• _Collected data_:

▬▬▬▬▬▬

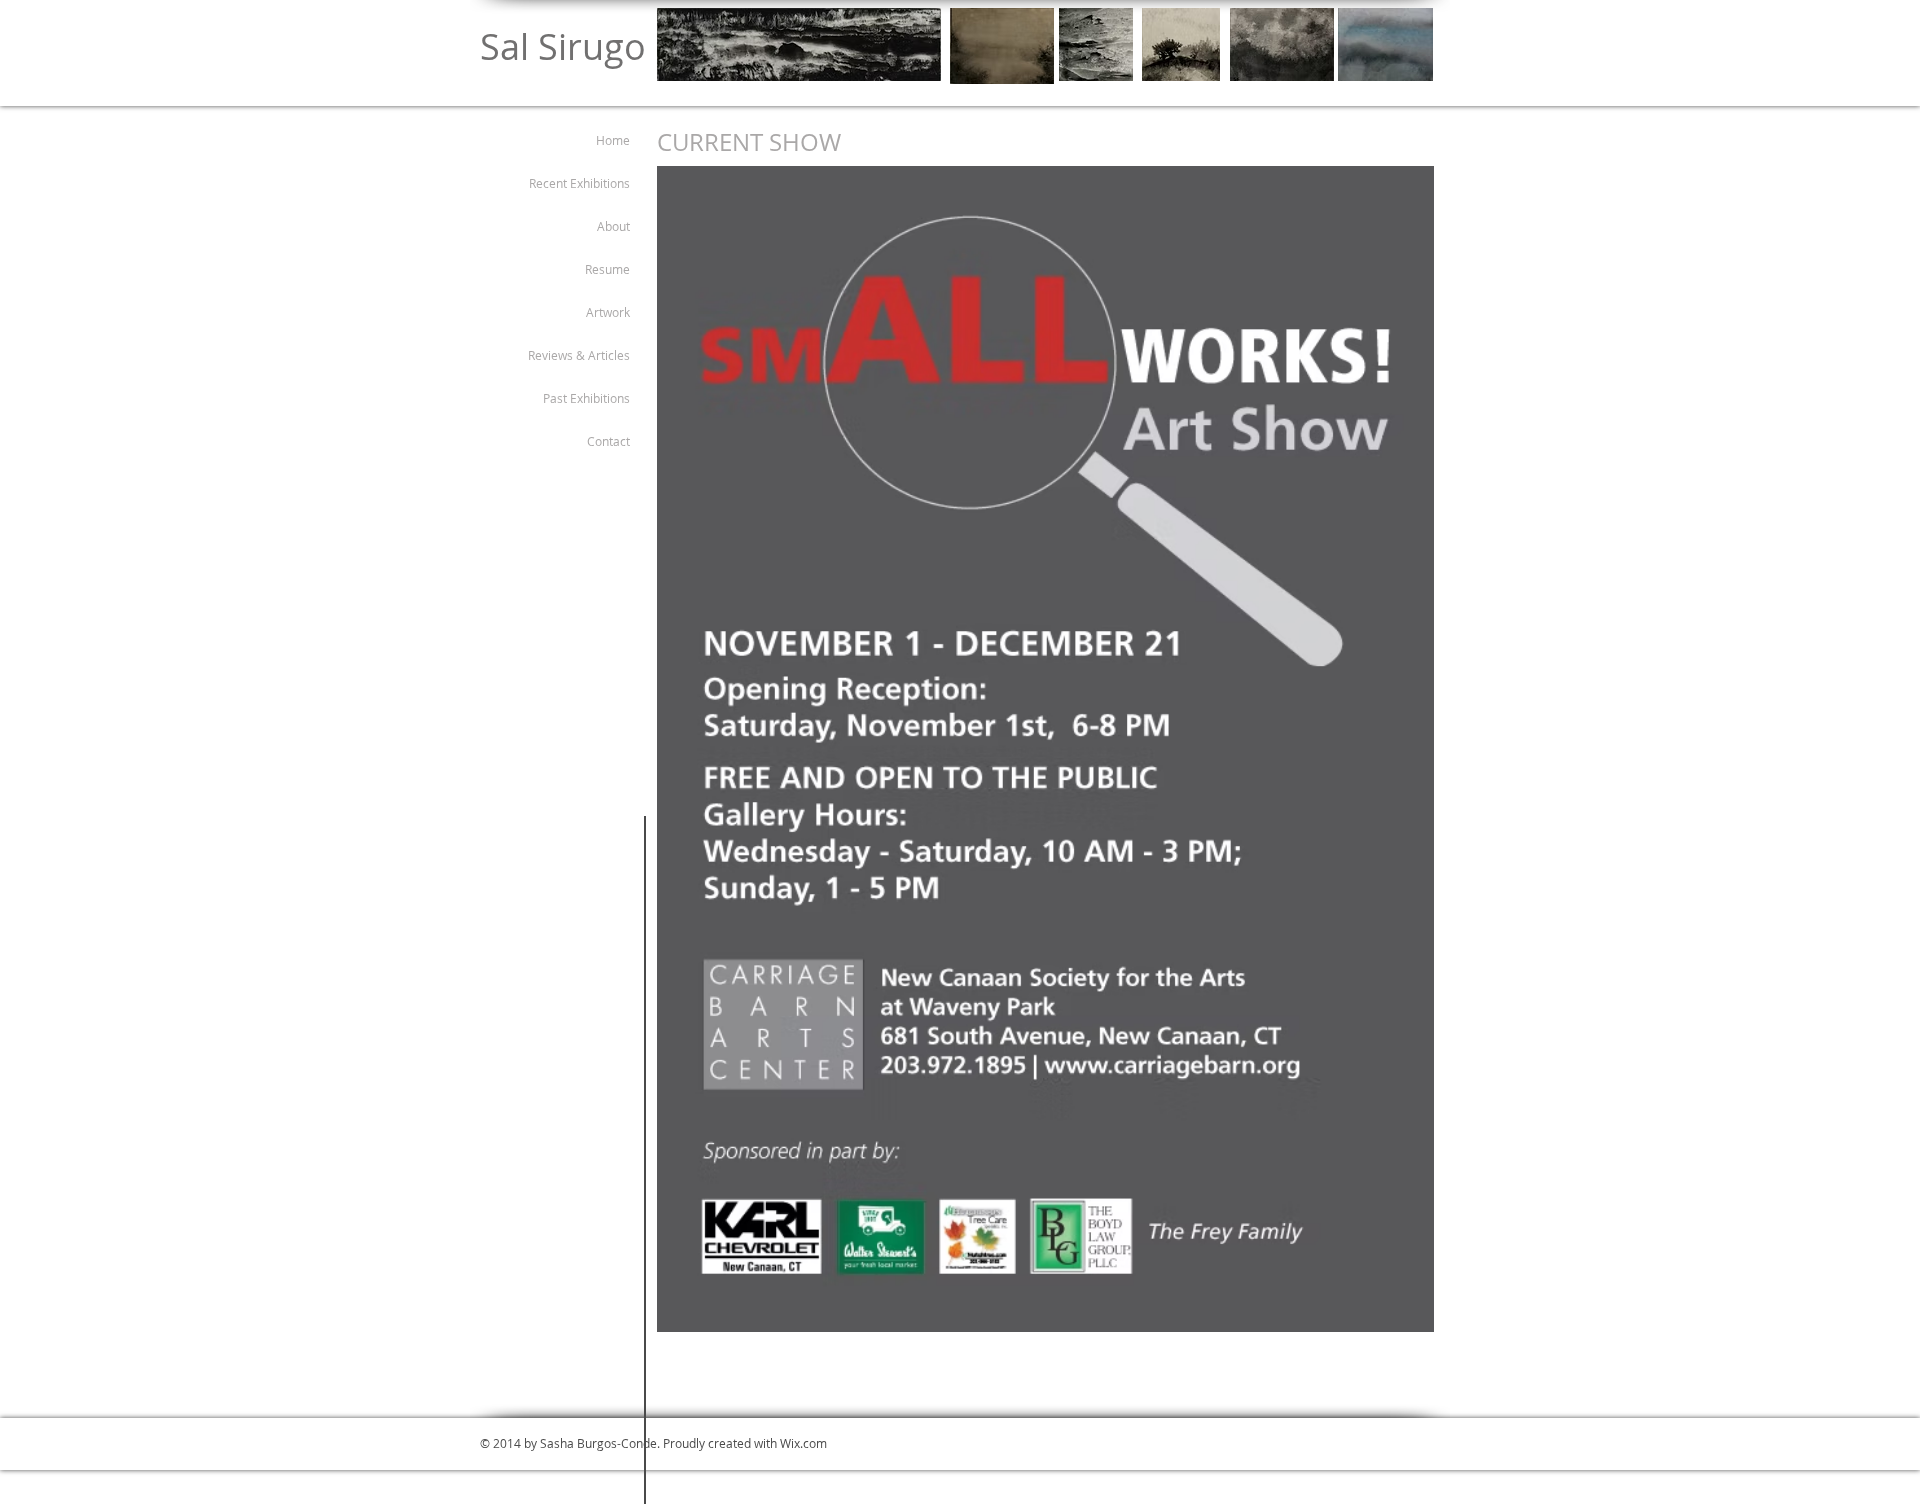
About (613, 226)
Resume (607, 269)
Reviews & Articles (579, 355)
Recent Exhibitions (579, 183)
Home (613, 140)
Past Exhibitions (586, 398)
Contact (608, 441)
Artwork (608, 312)
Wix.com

▬▬▬▬▬▬

• _ACTIVITY_: Repeat each entry precisely as it appears. Leave the pictures out.

• _YOUR RESPONSE_:
About (613, 226)
Resume (607, 269)
Reviews & Articles (579, 355)
Recent Exhibitions (579, 183)
Home (613, 140)
Past Exhibitions (586, 398)
Contact (608, 441)
Artwork (608, 312)
Wix.com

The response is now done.